A CAT CAME BACK, by Simone Martel is a book written in a journaling format by a human trapped in an animal body. This human consciousness, limited with others by its lack of words, but also set free by the absence of conventions, experiences a relationship with her partner in a new way. No longer his girlfriend, she becomes a voyeur within a cat's body. She discovers who he really is, a person who is wounded, who knows the art of love, who experiences grief in a unique way.
The cat's voyeurism is at times shocking. Imagine the cat being a bathroom mirror, imagine the cat being a mirror on a bedroom ceiling. Simone Martel pulls it off, with language that at times teeters on the verge of nasty, but she quickly rights course, just in time to be in the presence of children and college professors.

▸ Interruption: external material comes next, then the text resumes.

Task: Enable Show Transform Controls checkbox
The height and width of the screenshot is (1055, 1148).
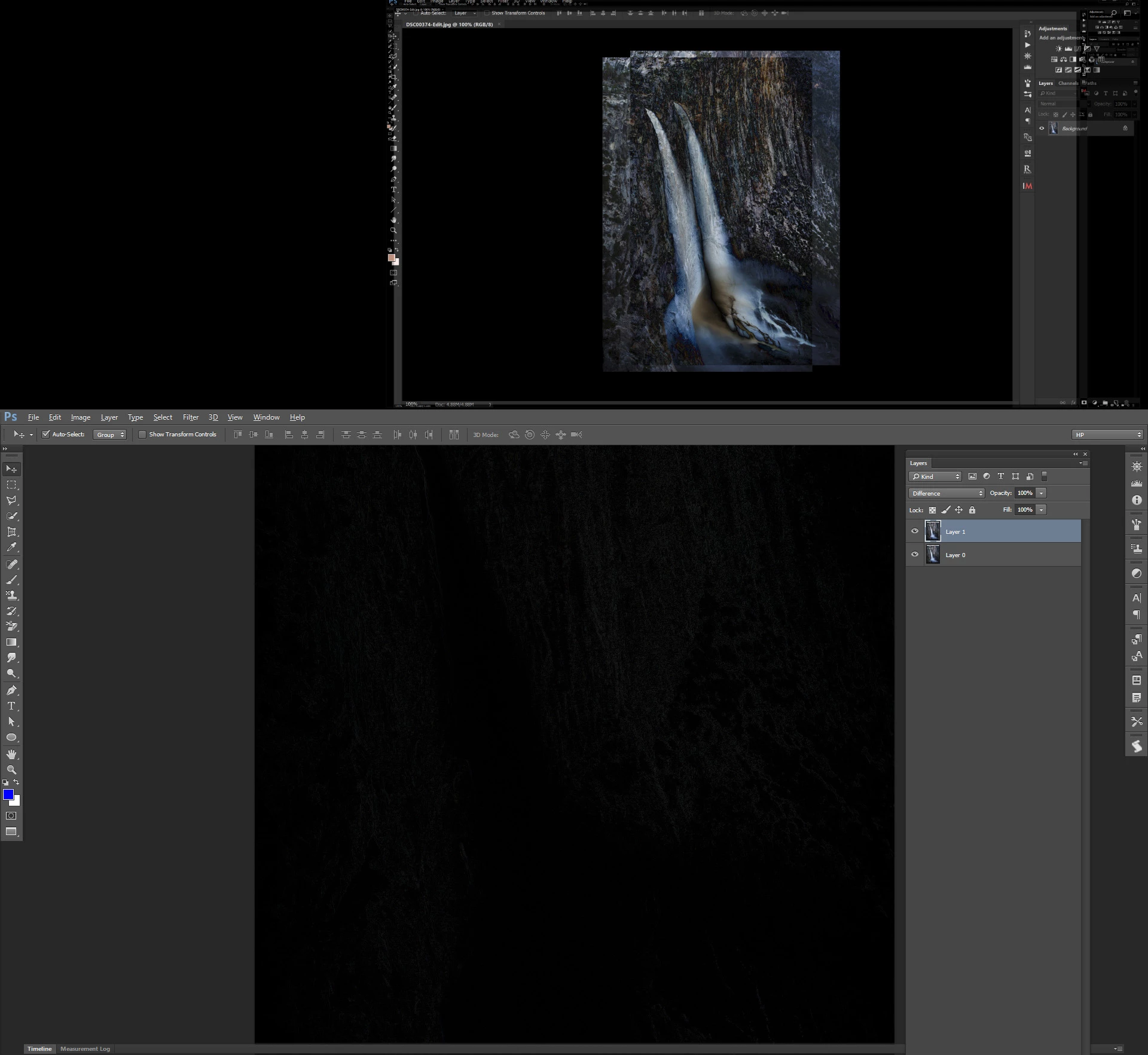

The strength of Martel's writing is in her descriptions of time and place. Her language soars artfully when she describes nature: the fog lifting, the winter sun setting, the bay leading out to Japan, and the delicate plants that glow at night. Her powerful descriptive language puts halos around the moon and brings to imaginary life, withered easter flowers and neglected roses after death. Martel has a powerful connection to nature that beautifies her writing.
Martel's description of older people, however, seems cliched: the skinny old man, the old man who may be lonely, the old people feebly shuffling by in her novel....Cliched writing runs the risk of deadening language. However, Martel 's writing remains poignant and infused with awareness. Her writing is daring, spunky, and unique. She has written an engaging, well-crafted book that readers will enjoy.
Note: I received a copy of this book in exchange for an honest review.
Five stars? Honestly, I have no idea how to rate my own novel. I do know that I worked hard on A Cat Came Back and am proud of the result. I'm really posting this review because I want other people on Goodreads to know that the book exists! And I hope people will read it and love it as much as I do (or almost).
A thoroughly entertaining story of transformation that offers a few surprises and the occasional chuckle. It's light and quirky and funny. Not your typical body switching out of the bottle tale.
Can you lose yourself and find yourself at the same time? This is one of the questions raised by this remarkable novel in which a smart, accomplished young woman abruptly discovers that her personality has migrated to the body of her cat. Will anyone recognize that she is in there? What if they don't? How can she hold onto the Her-ness of herself? She can think, but has no ability to communicate with words. With the precision of Kafka, Martel conveys the horror of being trapped in a situation that at times feels like being buried alive. And yet she still feels both love and pain and longs to communicate fully with her boy friend, who at least recognizes that she's there, although no one else does. The pain escalates as she watches him gradually grow away from her, increasingly leading his own life, even bringing new girl friends home. And so her familiar home, beloved garden, and once nourishing relationship with her lover all take on new dimensions, new meanings, and she finds herself increasingly alone. Gradually, she discovers what it is inside of her that makes her who she is—and how she can survive in an entirely new way. This is a surprisingly sexy tale, a story of love pushed to the limits, even with moments of bittersweet humor. A wonderful book and a fascinating read.